- **REQUIRED WORK**:
Copy out each line of the records that contains the word "Output".
________
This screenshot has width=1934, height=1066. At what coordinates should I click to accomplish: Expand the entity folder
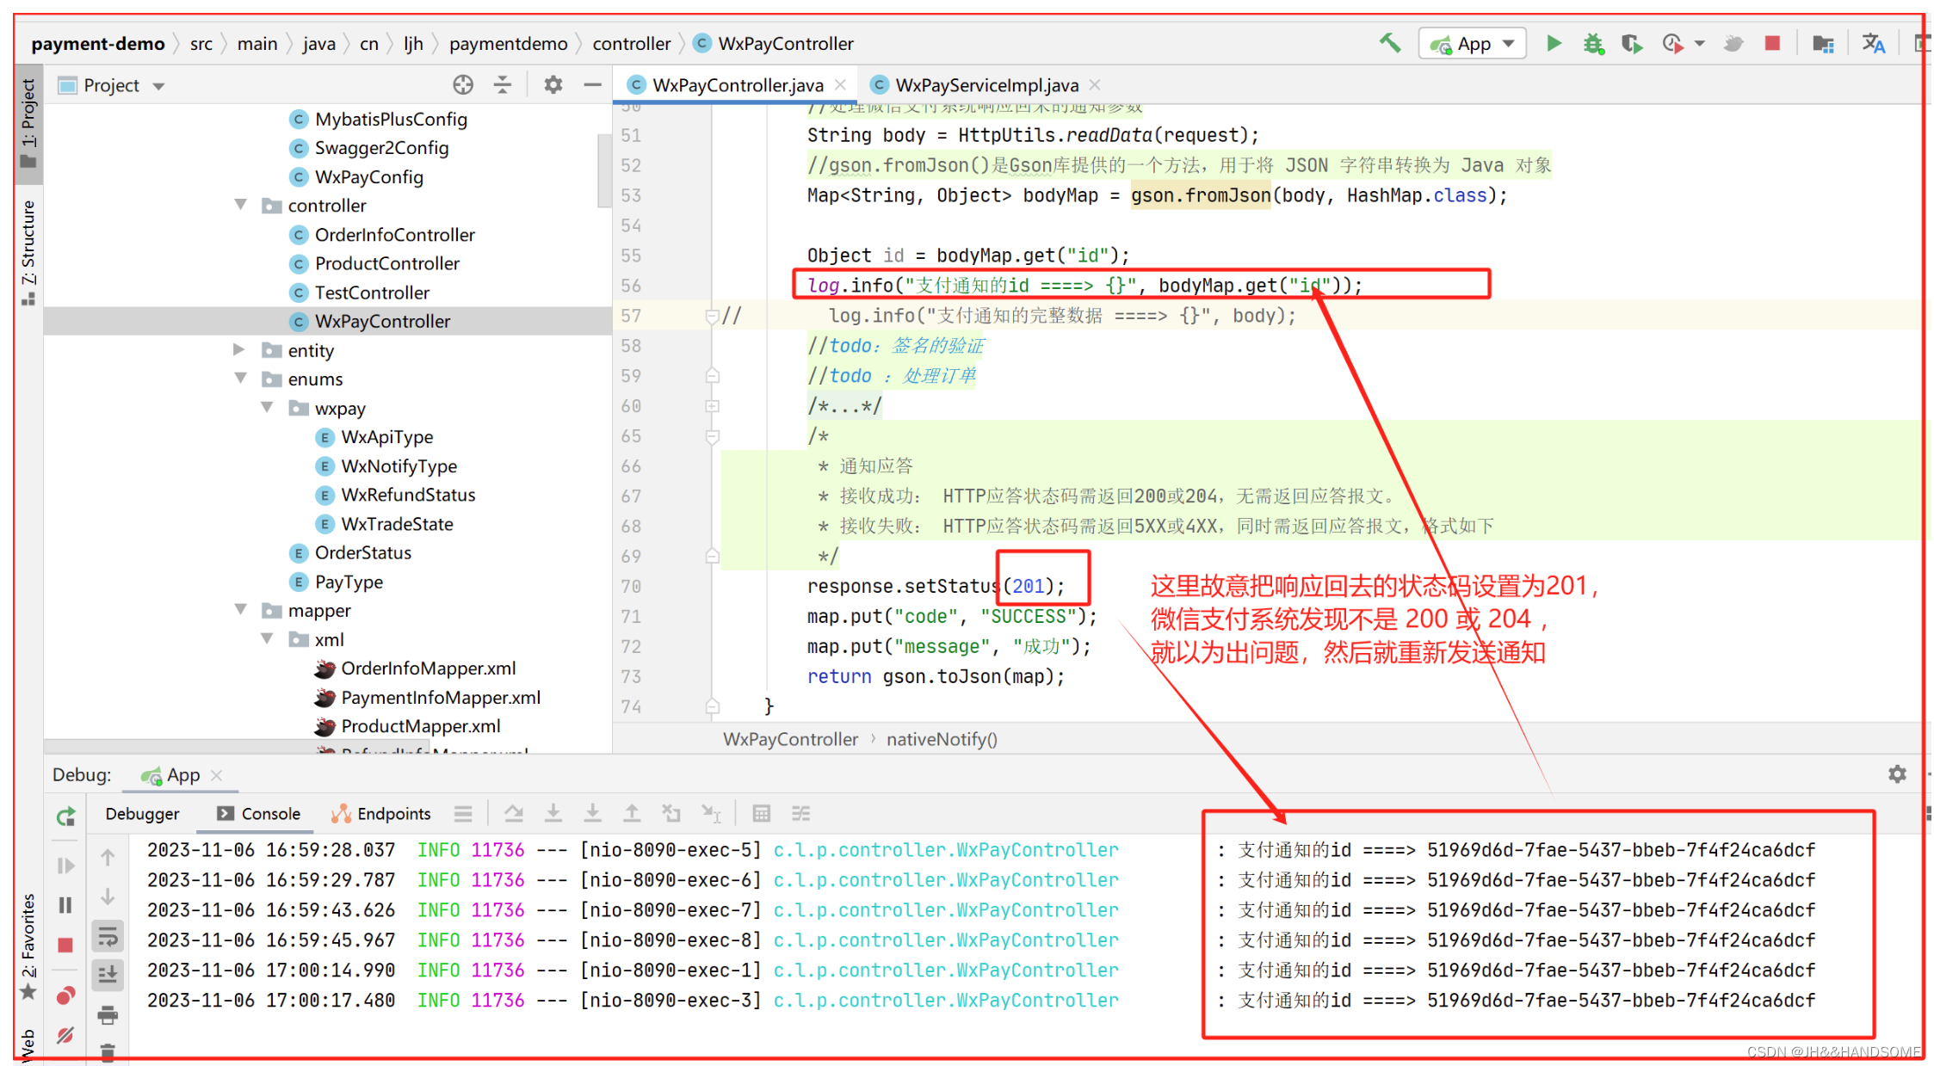239,349
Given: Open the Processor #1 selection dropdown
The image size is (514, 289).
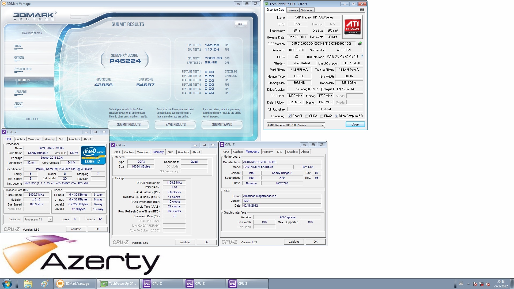Looking at the screenshot, I should tap(50, 219).
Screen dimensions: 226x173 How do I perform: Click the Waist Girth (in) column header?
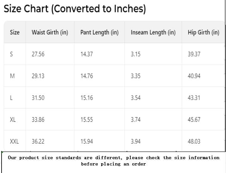pyautogui.click(x=50, y=32)
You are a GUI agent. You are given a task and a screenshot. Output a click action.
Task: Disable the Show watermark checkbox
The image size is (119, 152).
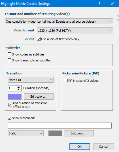point(9,118)
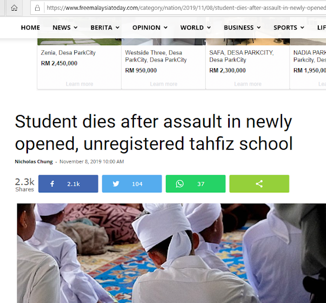Expand the OPINION dropdown arrow
Viewport: 326px width, 303px height.
[x=166, y=27]
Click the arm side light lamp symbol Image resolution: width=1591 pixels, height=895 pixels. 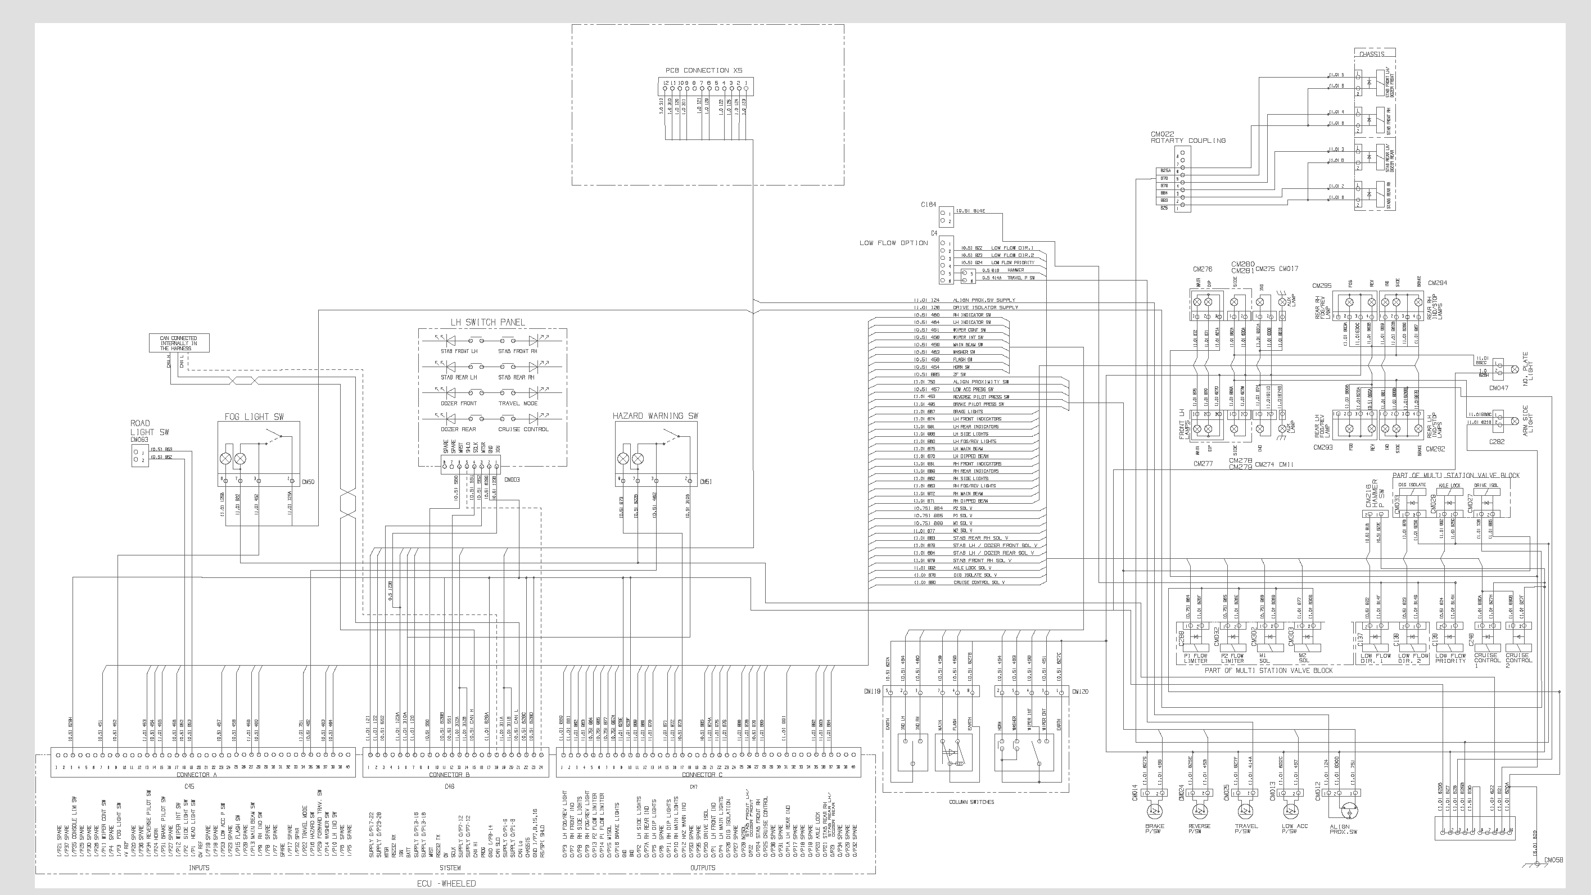tap(1514, 421)

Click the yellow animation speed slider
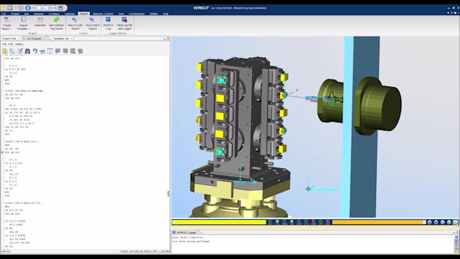pos(219,222)
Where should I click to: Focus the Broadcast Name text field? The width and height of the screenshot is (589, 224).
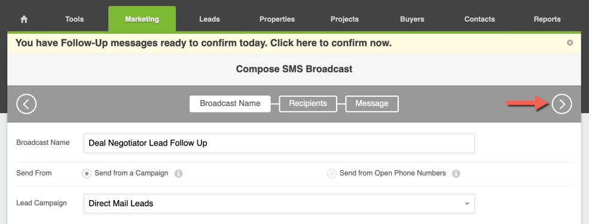coord(279,143)
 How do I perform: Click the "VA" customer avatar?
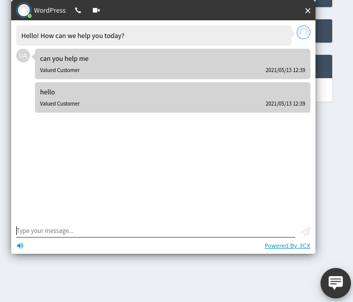pos(23,56)
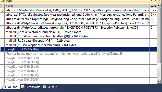The image size is (162, 92).
Task: Switch to the Output tab
Action: tap(50, 87)
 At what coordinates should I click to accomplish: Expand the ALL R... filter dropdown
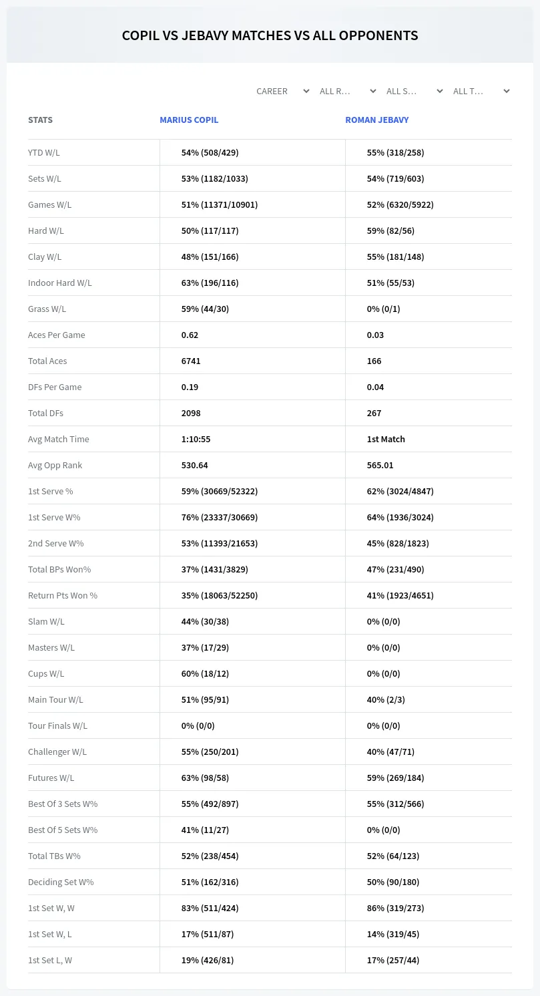pyautogui.click(x=348, y=91)
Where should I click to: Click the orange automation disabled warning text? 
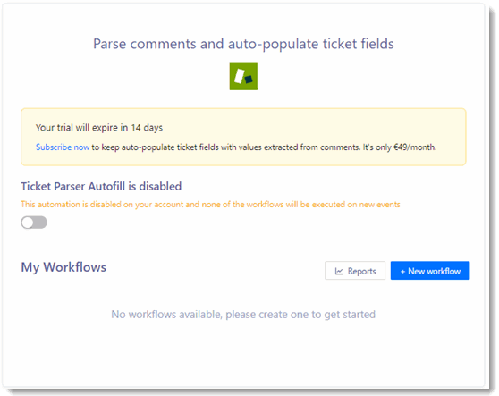[210, 205]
________
- **EXERCISE RESULT**:
You are a GUI agent. You are given a task and a screenshot. Output a click action.
Task: Switch to the Output tab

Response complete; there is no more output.